SIRI thesis for this covered call
The market-implied 1-standard-deviation range for SIRI extends from approximately $26.13 on the downside to $32.15 on the upside. A SIRI covered call collects premium on an existing long SIRI position, trading off upside above the short call strike for immediate income; the short strike selection should reflect the trader's view on whether SIRI will breach that level within the expiration window. Current SIRI IV rank near 16.16% sits in the lower third of its 1-year distribution, where IV often re-expands toward the mean; this favors premium-buying structures and disadvantages premium-selling structures on SIRI at 36.06%. As a Communication Services name, SIRI options can move on sector-level news flow (peer earnings, regulatory updates, industry-specific macro data) in addition to SIRI-specific events.
SIRI covered call positions are structurally neutral to slightly bullish; the modeled P&L assumes European-style exercise at expiration and ignores early assignment, transaction costs, dividends paid before expiry on the stock leg (when present), and the bid-ask spread on the listed chain. SIRI positions also carry Communication Services sector concentration risk; news flow inside the sector (peer earnings, regulatory shifts, supply-chain headlines) can move SIRI alongside the broader basket even when SIRI-specific fundamentals are unchanged. Short-premium structures like a covered call on SIRI carry tail risk when realized volatility exceeds the implied move; review historical SIRI earnings reactions and macro stress periods before sizing. Always rebuild the position from current SIRI chain quotes before placing a trade.
Frequently asked questions
- What is a covered call on SIRI?
- A covered call on SIRI is the covered call strategy applied to SIRI (stock). The strategy is structurally neutral to slightly bullish: A covered call pairs long stock with a short out-of-the-money call, collecting premium and capping upside above the short strike in exchange for income. With SIRI stock trading near $29.14, the strikes shown on this page are snapped to the nearest listed SIRI chain strike and the premiums come straight from the end-of-day bid/ask midpoint.
- How are SIRI covered call max profit and max loss calculated?

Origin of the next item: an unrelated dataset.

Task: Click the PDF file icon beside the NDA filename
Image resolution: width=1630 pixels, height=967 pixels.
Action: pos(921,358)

- Max profit equals short-strike minus cost basis plus premium times 100; max loss is cost basis minus premium (at zero). Breakeven is cost basis minus premium. For the SIRI covered call priced from the end-of-day chain at a 30-day expiry (ATM IV 36.06%), the computed maximum profit is $209.50 per contract and the computed maximum loss is -$2,839.50 per contract. Live intraday quotes will differ as the chain moves through the trading session.

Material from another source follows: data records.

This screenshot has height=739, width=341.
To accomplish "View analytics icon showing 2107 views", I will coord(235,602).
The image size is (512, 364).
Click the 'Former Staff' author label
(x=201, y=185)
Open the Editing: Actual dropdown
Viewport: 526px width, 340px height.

- What is the breakeven for a SIRI covered call?
- The breakeven for the SIRI covered call priced on this page is roughly $28.40 at expiration, derived from end-of-day chain premiums. Breakeven is the underlying price at which the strategy's P&L crosses zero ignoring transaction costs and assignment risk. The current SIRI market-implied 1-standard-deviation expected move is approximately 10.34%; if the move sits well outside the breakeven distance, the structure's risk-reward becomes correspondingly tighter.
- When should you consider a covered call on SIRI?
- Covered calls on SIRI are an income strategy run on existing SIRI stock positions; traders typically sell calls at 25-35 delta with 30-45 days to expiration to balance premium against upside cap.
- How does current SIRI implied volatility affect this covered call?
- SIRI ATM IV is at 36.06% with IV rank near 16.16%, which is on the low end of its 1-year range. Premium-buying structures (long call, long put, debit spreads) are relatively cheap in this regime; premium-selling structures collect less credit per unit risk.